Domy noclegowe Czerwonego Krzyża znaj­dują się za miastem. Trzy czy cztery baraki, a w nich dwa rzędy łóżek, jak w szpitalu. Ale tu można utracić i wszystkie „złote”, kto ile ma, gdyby ktoś twardo zasnął. Zostaliśmy już ostrze­żeni o tem w Komisarjacie. Spoglądamy jeden na drugiego, bo niebardzo się nam to uśmiecha.

Zaczął więc każdy szukać znajomych i tak się złożyło, że tylko jeden kolega musiał korzy­stać z .apartamentów" P. C. K.

Jeszcze tego samego wieczoru wyszliśmy na zwiedzenie miasta. Domy duże, kilkopiętrowe, ulice proste, szerokie, brukowane kostką. Tylko gdzie niegdzie można zauważyć stare domy, które psują niekiedy ogólny wygląd ulic. Ale takich jest niewiele.

Jest tu królestwo marynarzy! Wszędzie na każdym kroku można spotkać białe czapki bez daszków. Spostrzegamy, że niektórzy z mary­narzy mają wtyle czapek po dwie czarne wstążki z metalowemi kotwicami na końcach. Dowia­dujemy się, że są to marynarze sowieccy z eska­dry, która przybyła do Gdyni na dwa dni przed nami z rewizytą do polskiej floty. Przybyło 1400 ludzi na trzech okrętach: „Marat” „Kalinin” i „Wołodarskij”. Zachowują się spokojnie. Nie­którzy rozmawiają po polsku.

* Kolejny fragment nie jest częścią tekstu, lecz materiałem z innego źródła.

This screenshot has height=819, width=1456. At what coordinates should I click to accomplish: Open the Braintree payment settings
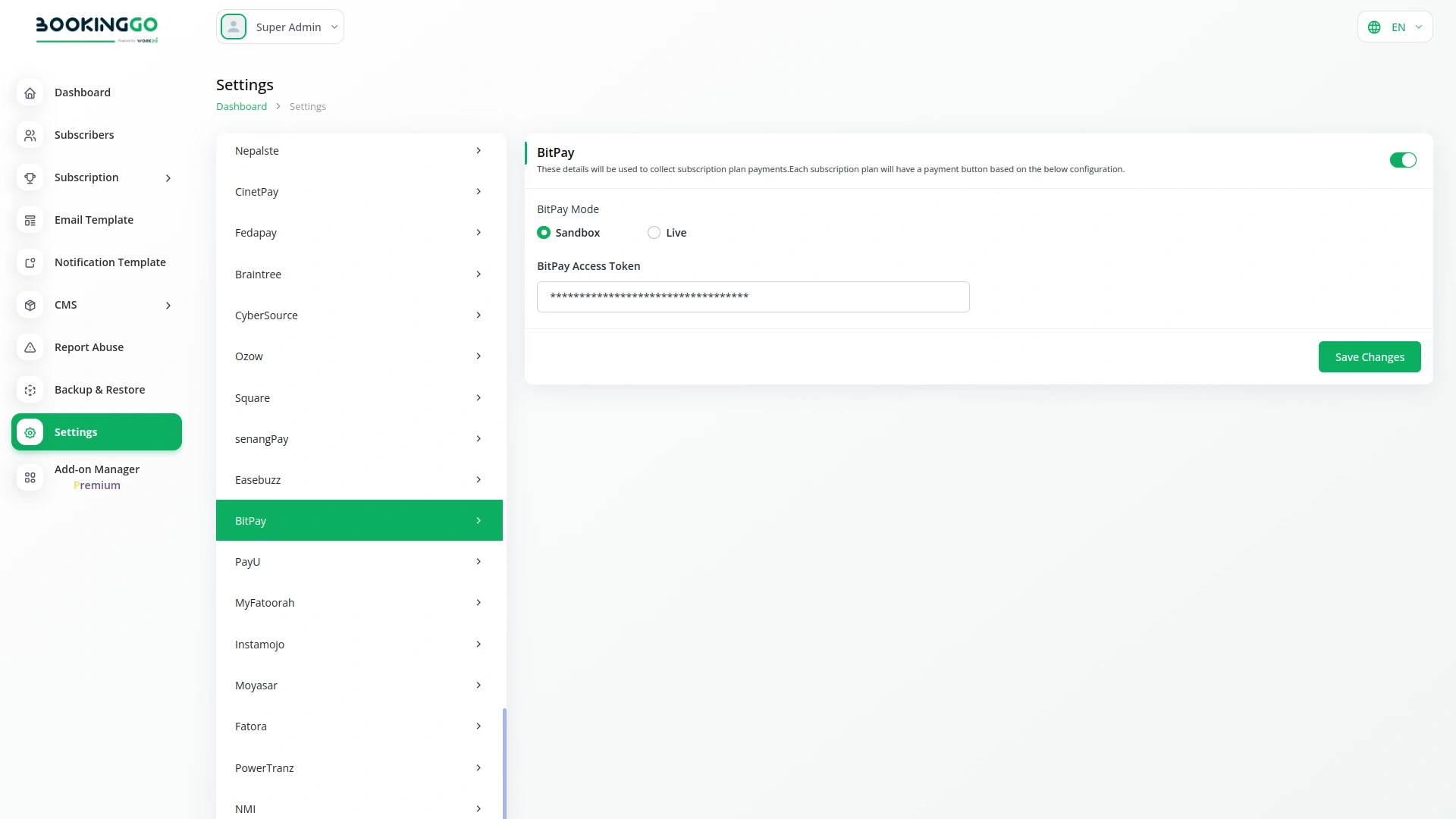[359, 274]
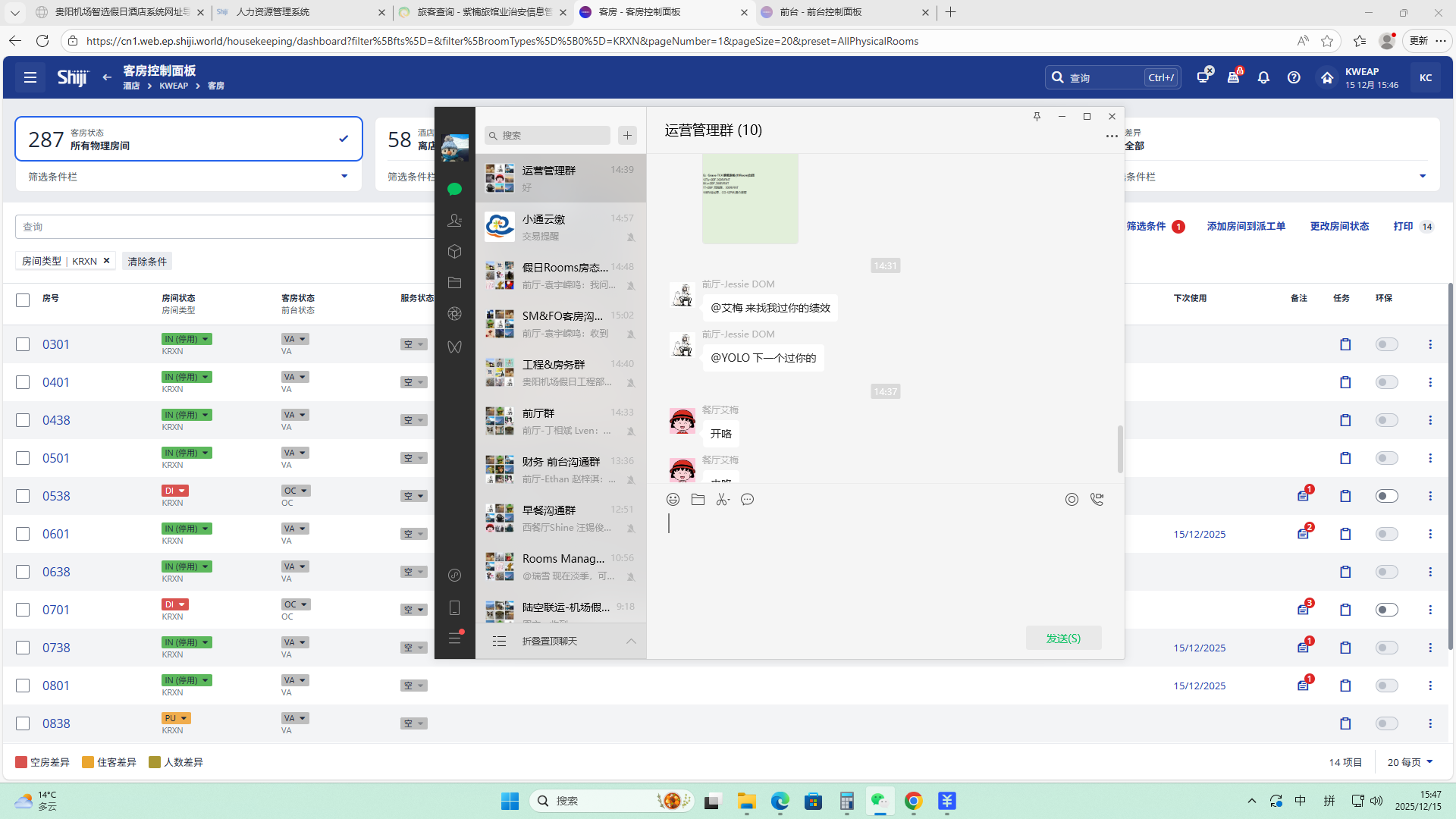
Task: Open the hamburger menu in Shiji header
Action: pos(30,77)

Ci, co nie umieją, też jakoś dają sobie radę. Oprowadzają ich nasi marynarze.

Przez pięć dni było rojno w Gdyni od so­wieckich marynarzy. Podczas swego pobytu w Gdyni zostawili tu ładnych parę tysięcy zło­tych, to też kupcy zacierali ręce. Najwięcej sprze­dano obuwia, które tu w Polsce w porównaniu z Rosją okazało się kilka razy tańsze. W Rosji np., opowiadali marynarze, za parę pantofli trzeba zapłacić dwadzieścia czerwońców. Tu zaś za 20 zł. czyli za 5 czerwońców, miał każdy pantoflel To też kupowali, ile mogli, i oficerowie i szeregowcy. Dziwili się tylko, że tu w Polsce tak wszystko można kupować bez kartek.

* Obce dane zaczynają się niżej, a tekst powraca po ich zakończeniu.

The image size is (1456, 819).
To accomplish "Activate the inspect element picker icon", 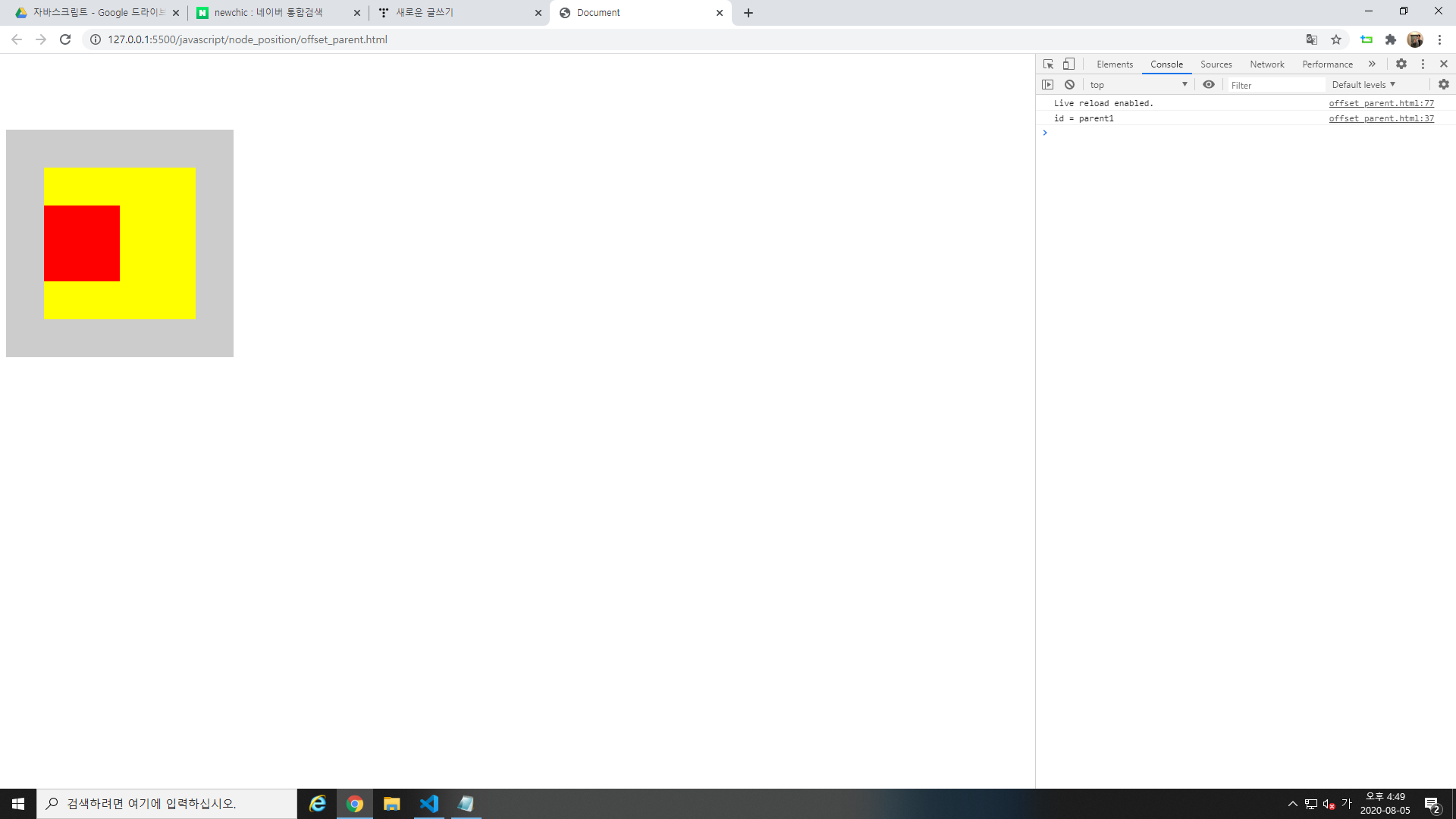I will coord(1048,64).
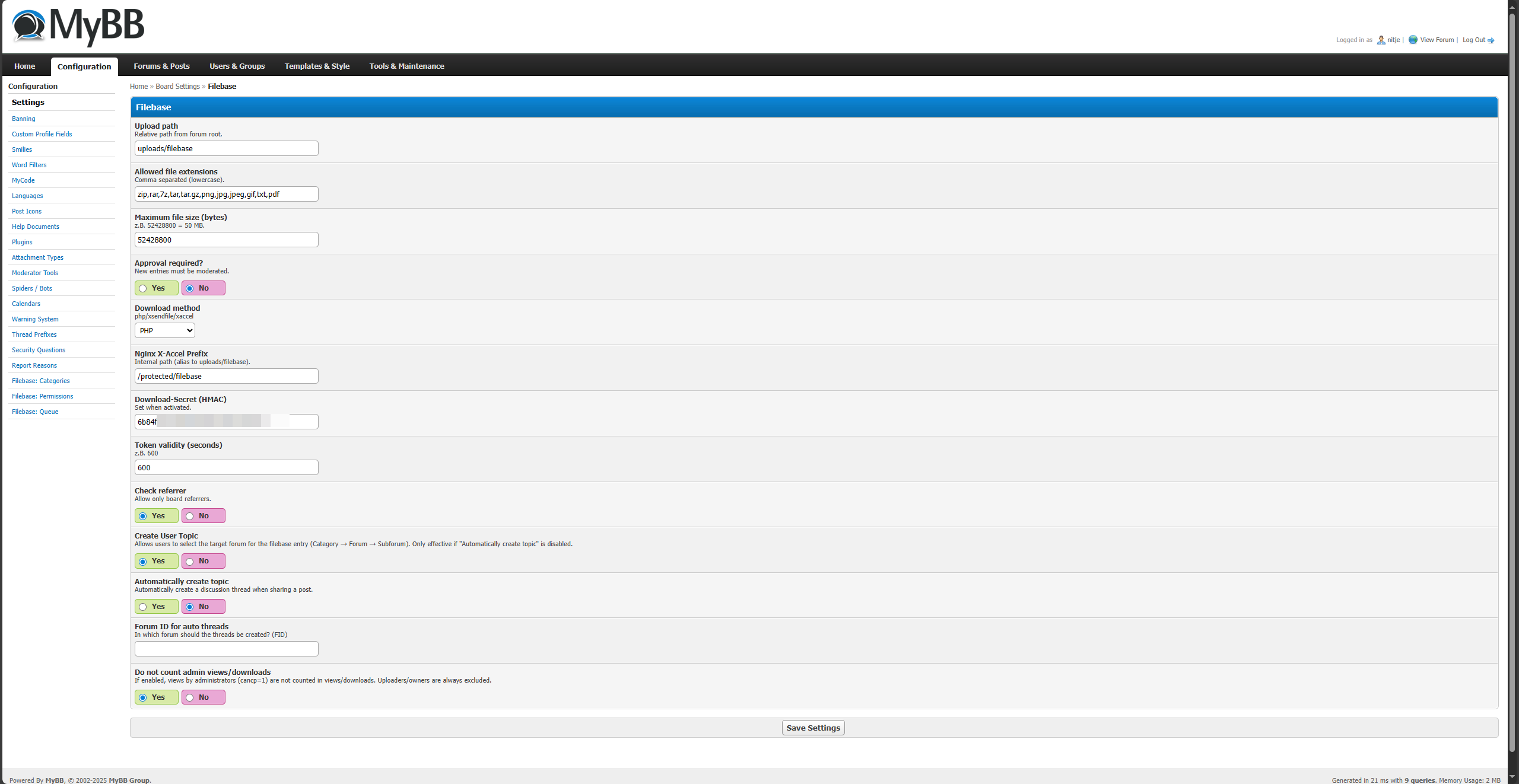Select Yes for Approval required
Viewport: 1519px width, 784px height.
143,288
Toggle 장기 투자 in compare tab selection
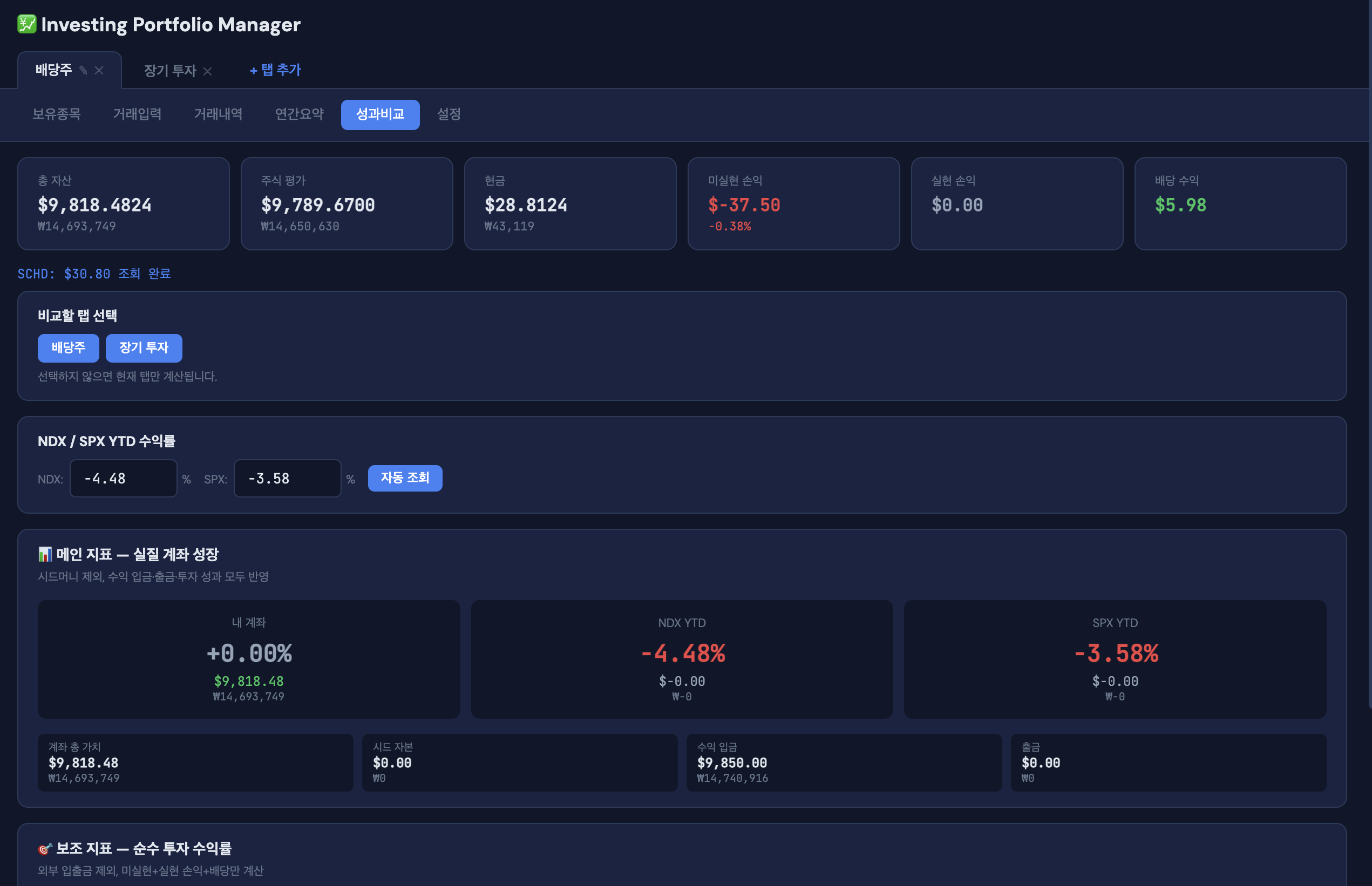This screenshot has height=886, width=1372. 144,347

— U nas, w Sowietach — mówili — trzeba wszystko kupować za kartką, a niekiedy i w kolejce.

Mimo wszystko, zachwalali swoje stosunki. Napozór wszystko chłopy jak dęby, a jednak... na ich twarzach brak tego życia, co cechuje naszych marynarzy!.. Każdy wygląda, jak ptak wypuszczony na chwilę z klatki, jakby się cze­goś bał.

Na drugi dzień rano, t. j. w czwartek dn. 6.IX, udaliśmy się na zwiedzenie portu. Przedewszystkiem zobaczyliśmy okręty rosyjskie. Największy z nich — to pancernik „Marat”, no­szący dawniej nazwę „Petropawłowsk”, o po­jemności 23 tysiące tonn. Długość jego wynosi 140 a szerokość 18 metrów. Załoga liczy 1100 lu­dzi. Pozostałe dwa, to są kontrtorpedowce: „Kalinin” i „Wołodarskij” o mniejszej pojem­ności.

Obejrzeliśmy potem kolejno okręty han­dlowe stojące w porcie, A więc: szwedzkie, angielskie, niemieckie, holenderskie o różnych nazwach. Na statek angielski „Baltonję” wcho­dziliśmy na pokład. Luksusowe urządzenia!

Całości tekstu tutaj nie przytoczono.